Mr. Mike Harris: No, sorry. I meant these four. If you wanted to add in the grounds, that’s fine, yes.

The other thing is, we’ve got the park right across the street too. That falls into the precinct, so there’s definitely going to be some discussion about what that’s going to look like, as construction happens, and trying to see how accessible that’s going to be. Obviously, there’s not a lot of room for equipment etc., around here, so I think we’re going to have to really put our heads together and look at what that’s going to look like as well. I know MPP Bell—that’s part of what we wanted to have—some of the ratepayers, business, other folks that will be impacted by the construction to be able to come and have their opinions heard. I think it’s very important.

But, sure, if you want to add in an extra point on the grounds, I personally don’t have a problem with that. I don’t know if we need to amend the report.

The Chair (Ms. Jennifer K. French): We would need the committee’s okay to add something like the grounds and monuments, for example, because you raised some additional pieces that I think would fit there. Is the committee okay with that addition? Okay.

So then back to clarifying: You were saying the four Indigenous groups that we were reaching out to—

Mr. Mike Harris: As far as the Indigenous component goes, I think it’s incumbent upon us to follow through with the groups that we have initially reached out to. Let’s get some opinions from them first, and then I think we can open it to the broader public from that point going forward.

The Chair (Ms. Jennifer K. French): Is there any other discussion about the Web form? The Clerk and the team has the go-ahead to set that up, then, so that is something that can be working in the background over the summer to give people a chance to weigh in?

Yes, Mr. Oosterhoff? If you have something on a different subject, go ahead.

Mr. Sam Oosterhoff: I was just wondering at what point the committee is planning on starting to think about where we’re going to be moving the Legislature to, now that we’re at the stage where the restoration act is moving forward and we have a lot of those pieces starting to move. I’m just wondering at what point the committee is going to start looking around at options.

The Chair (Ms. Jennifer K. French): Mr. Harris?
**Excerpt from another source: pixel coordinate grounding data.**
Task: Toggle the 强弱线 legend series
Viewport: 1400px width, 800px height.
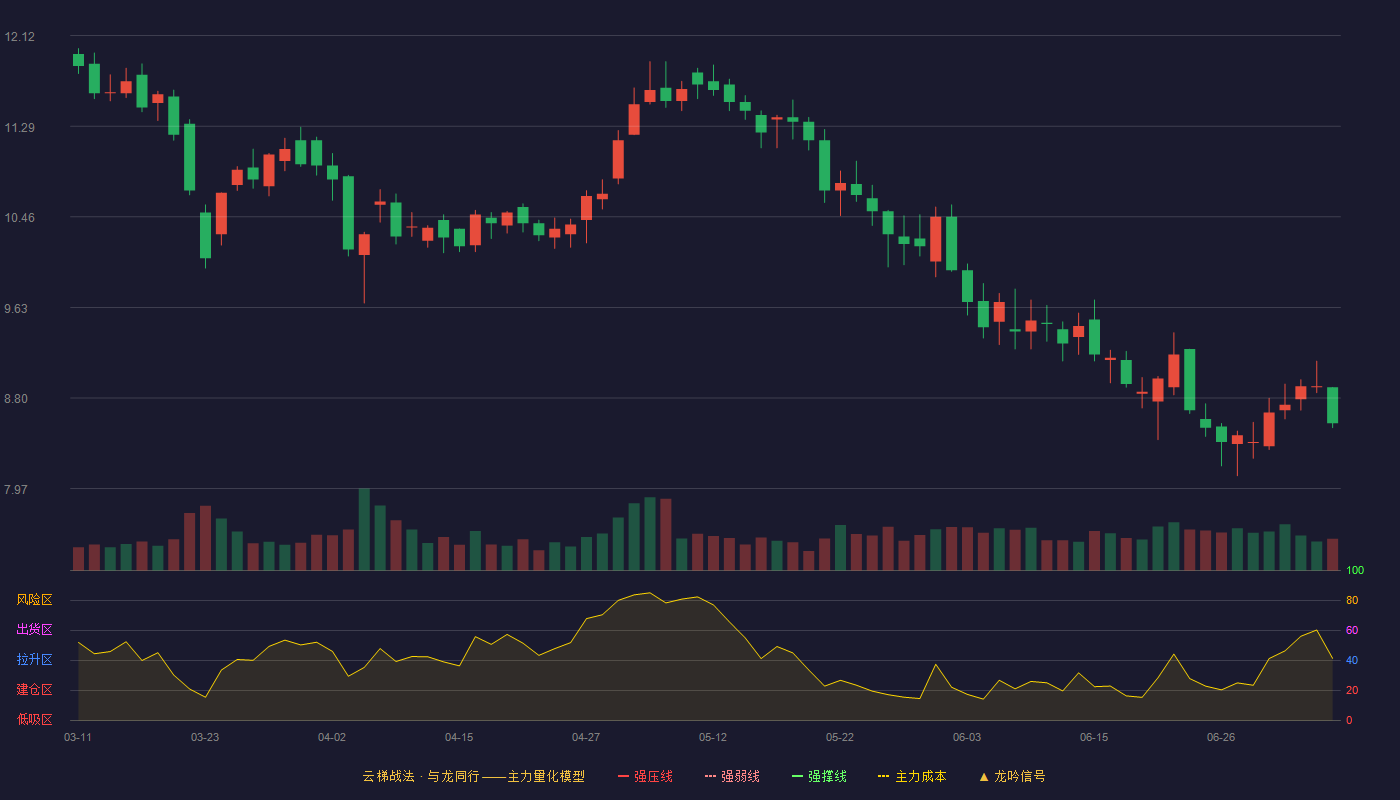Action: click(732, 776)
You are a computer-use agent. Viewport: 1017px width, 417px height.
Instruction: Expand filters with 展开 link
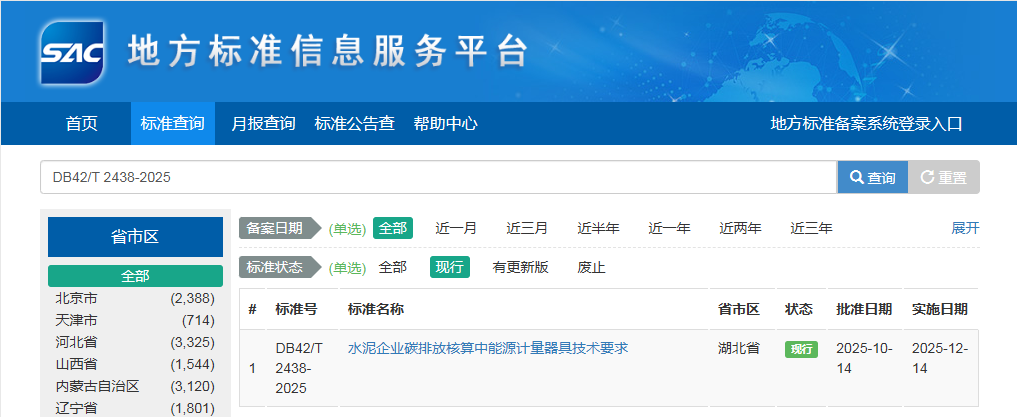click(965, 228)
Mr. Mike Harris: Just to give a little bit of background on where we’re at from a Queen’s Park secretariat point of view on that, we’re currently working with some of our partners here—of course, the Legislative Assembly, the Ministry of Infrastructure and Infrastructure Ontario—to start looking a little bit deeper at selecting some sites. There are a few that I think could fit the bill.

Committee members, it might be handy to have myself appear or maybe we could have the minister or staff come and give us a little bit more of an in-depth briefing specifically on that point rather than just batting it back and forth—it might be a little bit more concise. I know we’ve all been looking for a little clarity in that, so perhaps we could set that up.

Mr. Sam Oosterhoff: I would appreciate that.

The Chair (Ms. Jennifer K. French): I’m just hearkening back to when we had the minister present and that there had been discussion from the committee about giving the secretariat a chance to establish itself and to figure out how these pieces can fit together to move things forward. I can’t imagine that would happen before the summer recess, but that’s strictly speculation.


Mr. Sam Oosterhoff: One hundred per cent. My question was not so much like, “Oh, we need to have it figured out. We need to know by the summer where it is”—but just a timeline for when we should start having those conversations about where it is. So if it’s a year from now that we know, that’s fine. That doesn’t bother me at all; it could be two years from now. But it would be good for us to have an idea of, “We need to know by X and X date in order”—I’m just thinking back to, when we were in Ottawa, how they had to have that domino effect; they had to move this out to do this, and there were so many pieces that they had to do before they were able to move it out. I think that we have to be cognizant of how quickly time moves. We’re already a quarter through this term. So it goes quick.

The Chair (Ms. Jennifer K. French): Mr. Harris.

Mr. Mike Harris: I guess the question that I have, and I’d like to hear from you folks—and this is maybe me putting my ministry hat on a little bit more than being a committee member. What do you envision the committee’s role is in helping to select a site? My understanding of it would be more like, “Here are some of the things that, as members, we think are very important”—and being able to speak as a committee on behalf of the broader base of the membership, rather than what staff need, what is going to be needed from a security standpoint etc., etc. Is that a fair assumption, colleagues? I want to be able to narrow the scope of, when we do present, how we present it.

The Chair (Ms. Jennifer K. French): Mr. West.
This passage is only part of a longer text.